“You never get a second chance to make a good first
impression” we’ve been advised. Turns out that making a first impression, your
opening line or gambit in persuasion, greatly influences the response of the “target”
to what follows.
Author Robert Cialdini doesn’t give this example, but I will: if you talk about capital punishment or about foreign orphans, your listener
will give you a very different answer if asked later to spell “euthanasia” (“youth
in Asia”). We pay attention to what we are set up to expect.
Dr. Cialdini gives many examples of experimental results showing
the influence of the preambles to questions and to attempts to influence. Sofa or
mattress ads with backgrounds of clouds get buyers to emphasis comfort than
cost and pay more than do ads with backgrounds of coins…for the same set of
product options. The texts were the same, but the illustrations were the
sub-texts. Many other examples are given, and often the respondents were still
influenced weeks later even when having forgotten seeing the ads at all.
Exceptionally well documented, the book is half narrative and half references
and notes.
Cialdini’s seminal best-selling book, Influence, now decades
old and still widely cited, discussed the following types of appeals:
Reciprocation: If
someone does something for us, we feel obligated to do a favor in return. Not
only does he present studies to show this, he tells how he fell prey himself.
Gifts that are meaningful, unexpected, and customized for the recipient are
particularly effective.
Liking:
Salespeople
are urged to try to get their prospects to like them. They are told to dress
well, be pleasant, friendly, joke a bit, emphasize commonalities, and provide
compliments. Some politicians are careful even to imitate the speaking patterns
of their audiences around the country.
Social
Proof: Follow the crowd. I
recall there was a play and a song with the title “50 Million Frenchmen Can’t
Be Wrong.” This was an appeal to “social proof,” one more effectively,
probably, for the French than for the Americans.
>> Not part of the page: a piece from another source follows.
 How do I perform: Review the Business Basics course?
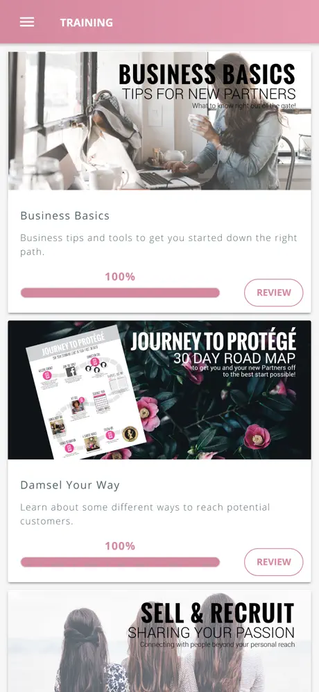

Still, polls get rapt
attention by many, and we are influenced by the preferences of others, sometimes
appropriately so.
Authority:
If
someone who should know shares that expertise, we are inclined to believe it.
Expert opinion is quite persuasive…until contradicted by another expert. Your
position on man-made global warming will be strongly influenced by which experts
to whom you give credence. Particularly persuasive are those who admit their
imperfections up front, then make their points definitively. Cialdini shows how
Warren Buffett has mastered this.
Scarcity:
“Get
it while it’s hot” and “only a few left” and “only x per customer” are variants
of the appeal to FOMO, Fear of Missing Out. The perceived values of many things
depend in part on utility and scarcity: water in the desert versus at the lake.
Consistency:
We
like to think of ourselves as consistent, despite Ralph Waldo Emerson’s warning
against “a foolish consistency….” It is a virtue of sorts. Mall-goers asked
whether they would sample a new soda flavor agreed much more often when the request
was preceded by asking them whether they were adventurous. Most said they were,
and most then sampled the new drink, in contrast to what happened when there was
no introductory, pre-suasion, question.
These first six were important parts of Cialdini’s earlier
book, Influence. Subsequently, he has
come to add a seventh principal factor of influence: the idea that some others
are not merely like us, but are of us, he terms this
Unity:
how
we feel about a family member, such as a sibling, as opposed to how we value a
friend or colleague. It is not just DNA, although race and ethnicity are often
in this category, but some other associations sometimes carry this weight:
gender, age, political and religious affiliations. You know it when you feel it:
“this person is one of Us.” Much stronger than “like us.” One distinguishing
element is that the conduct of one of the members affects the self-esteem of
the others, “we is the shared me.” Actual kinship and occupying the
same place are two elements that can lead to this feeling, as can moving together,
acting together, for example in celebration. Dancing, too?
This fascinating book has a wealth of ideas that will make
you more aware of the factors that influence you and prepare you to be more
skilled when you seek to influence others.